A Clinical Study on the Utility of Muscle Biopsy in Patients with Suspected Myopathy.

Abstract

Background and objectives: The role of muscle biopsy needs to be redefined in an era where genetic studies have largely supplanted the need for a pathological diagnosis. The objective of the study was to evaluate the utility of muscle biopsy in suspected myopathies in terms of diagnostic confirmation and modifying therapy in a developing country.

Methods: We conducted a retrospective observational study of patients who underwent muscle biopsy in our center between April 2017 and 2019. The diagnostic utility and therapeutic impact of muscle biopsy were assessed descriptively and using an ordinal score. We further analyzed the correlation of the pathological diagnosis with the genetic and immunological data.

Results: Among the 70 patients included in the study over a 2-year period, 33 (47.1%) were aged 18 years or less and the mean age was 23.4 (±16.2) years. A specific diagnosis or diagnostic category could be established in 39 (55.7%) of all patients and 21 (63.6%) among pediatric patients by muscle biopsy.
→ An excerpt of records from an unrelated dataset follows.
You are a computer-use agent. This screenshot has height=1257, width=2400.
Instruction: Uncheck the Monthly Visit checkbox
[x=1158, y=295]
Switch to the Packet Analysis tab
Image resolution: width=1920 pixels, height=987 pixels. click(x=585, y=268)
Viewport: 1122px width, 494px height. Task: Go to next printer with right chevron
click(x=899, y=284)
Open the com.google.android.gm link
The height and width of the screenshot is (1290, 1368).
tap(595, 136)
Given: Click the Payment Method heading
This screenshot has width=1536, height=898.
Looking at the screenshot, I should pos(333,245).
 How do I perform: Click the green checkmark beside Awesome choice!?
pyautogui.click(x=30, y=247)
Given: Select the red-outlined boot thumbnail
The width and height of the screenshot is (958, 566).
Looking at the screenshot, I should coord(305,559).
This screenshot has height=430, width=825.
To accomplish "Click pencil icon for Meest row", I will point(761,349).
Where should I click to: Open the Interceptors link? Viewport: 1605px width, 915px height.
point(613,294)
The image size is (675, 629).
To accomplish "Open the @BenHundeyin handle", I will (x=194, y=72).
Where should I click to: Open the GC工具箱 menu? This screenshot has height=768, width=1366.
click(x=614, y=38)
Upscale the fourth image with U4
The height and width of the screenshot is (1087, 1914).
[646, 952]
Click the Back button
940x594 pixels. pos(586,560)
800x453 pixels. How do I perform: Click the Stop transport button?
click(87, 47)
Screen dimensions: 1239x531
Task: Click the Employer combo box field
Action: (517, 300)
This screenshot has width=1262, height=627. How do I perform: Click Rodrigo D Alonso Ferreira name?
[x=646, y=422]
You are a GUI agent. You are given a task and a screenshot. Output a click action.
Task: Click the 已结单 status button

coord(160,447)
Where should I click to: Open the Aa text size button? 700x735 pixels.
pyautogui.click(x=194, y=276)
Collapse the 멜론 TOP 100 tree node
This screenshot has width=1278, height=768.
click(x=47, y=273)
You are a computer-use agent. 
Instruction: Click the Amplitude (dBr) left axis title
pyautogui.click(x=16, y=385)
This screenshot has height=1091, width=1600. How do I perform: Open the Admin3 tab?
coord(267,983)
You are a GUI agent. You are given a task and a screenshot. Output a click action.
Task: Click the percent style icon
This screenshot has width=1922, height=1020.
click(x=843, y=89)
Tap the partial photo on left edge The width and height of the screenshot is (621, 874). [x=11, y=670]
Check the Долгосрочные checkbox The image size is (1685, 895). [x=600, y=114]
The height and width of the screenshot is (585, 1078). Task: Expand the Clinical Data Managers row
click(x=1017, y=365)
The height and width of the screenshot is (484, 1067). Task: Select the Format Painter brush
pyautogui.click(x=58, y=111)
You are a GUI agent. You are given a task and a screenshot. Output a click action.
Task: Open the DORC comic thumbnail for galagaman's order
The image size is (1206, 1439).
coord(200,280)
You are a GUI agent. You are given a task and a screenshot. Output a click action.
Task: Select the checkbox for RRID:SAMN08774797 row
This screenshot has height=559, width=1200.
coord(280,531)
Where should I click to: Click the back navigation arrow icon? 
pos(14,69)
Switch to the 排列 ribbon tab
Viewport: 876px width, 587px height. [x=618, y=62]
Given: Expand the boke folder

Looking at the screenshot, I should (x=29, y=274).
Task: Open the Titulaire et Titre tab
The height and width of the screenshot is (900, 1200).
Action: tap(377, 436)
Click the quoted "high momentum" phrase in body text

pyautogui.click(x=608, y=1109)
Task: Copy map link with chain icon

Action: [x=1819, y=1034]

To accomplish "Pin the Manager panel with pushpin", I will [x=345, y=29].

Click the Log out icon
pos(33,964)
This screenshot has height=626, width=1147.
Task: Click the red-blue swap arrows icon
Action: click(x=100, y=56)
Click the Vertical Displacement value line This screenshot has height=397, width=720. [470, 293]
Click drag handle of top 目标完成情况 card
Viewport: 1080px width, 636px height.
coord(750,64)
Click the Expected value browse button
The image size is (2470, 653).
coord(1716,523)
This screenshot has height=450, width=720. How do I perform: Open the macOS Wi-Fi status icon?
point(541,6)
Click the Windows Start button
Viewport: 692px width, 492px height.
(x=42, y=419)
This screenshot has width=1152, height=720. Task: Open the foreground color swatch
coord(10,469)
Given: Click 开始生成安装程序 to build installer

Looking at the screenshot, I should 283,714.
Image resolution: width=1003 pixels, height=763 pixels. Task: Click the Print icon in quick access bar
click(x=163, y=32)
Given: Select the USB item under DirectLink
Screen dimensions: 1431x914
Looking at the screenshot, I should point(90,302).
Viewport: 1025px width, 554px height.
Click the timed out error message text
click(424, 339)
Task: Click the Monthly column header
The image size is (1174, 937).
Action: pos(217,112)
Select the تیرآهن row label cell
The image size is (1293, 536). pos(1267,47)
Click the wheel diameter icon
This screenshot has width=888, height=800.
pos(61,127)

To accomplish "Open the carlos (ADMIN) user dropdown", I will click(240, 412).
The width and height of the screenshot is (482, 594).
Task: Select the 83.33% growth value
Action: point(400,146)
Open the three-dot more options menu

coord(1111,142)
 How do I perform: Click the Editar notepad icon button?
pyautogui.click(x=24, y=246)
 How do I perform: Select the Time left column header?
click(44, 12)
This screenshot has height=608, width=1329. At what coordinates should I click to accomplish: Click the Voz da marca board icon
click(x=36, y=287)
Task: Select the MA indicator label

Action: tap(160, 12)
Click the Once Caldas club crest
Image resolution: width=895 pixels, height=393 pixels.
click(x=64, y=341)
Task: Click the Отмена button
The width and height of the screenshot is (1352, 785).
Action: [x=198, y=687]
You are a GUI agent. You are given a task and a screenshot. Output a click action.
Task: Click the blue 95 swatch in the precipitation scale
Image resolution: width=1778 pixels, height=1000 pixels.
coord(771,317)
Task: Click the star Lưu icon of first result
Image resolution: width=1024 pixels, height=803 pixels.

The most common categories were muscular dystrophies in 27 (38.6%) patients and inflammatory myopathies in seven (10%) patients. Mitochondrial myopathy was confirmed in two (2.9%), while three (4.3%) had other specific diagnosis and 31 (44.2%) had indeterminate/normal biopsy reports. Muscle biopsy confirmed the pre-biopsy diagnosis in 29 (41.4%) patients and changed the clinical diagnosis in 16 (22.9%) patients. Category-wise, the change in pre-biopsy diagnosis was significant only in suspected mitochondrial myopathies, but not in other categories.

Conclusions: Muscle biopsy helped in securing a specific diagnosis in approximately one-half of the patients. This study underscores the enduring relevance of muscle biopsy in settings where resources for advanced genetic testing and data analysis are constrained.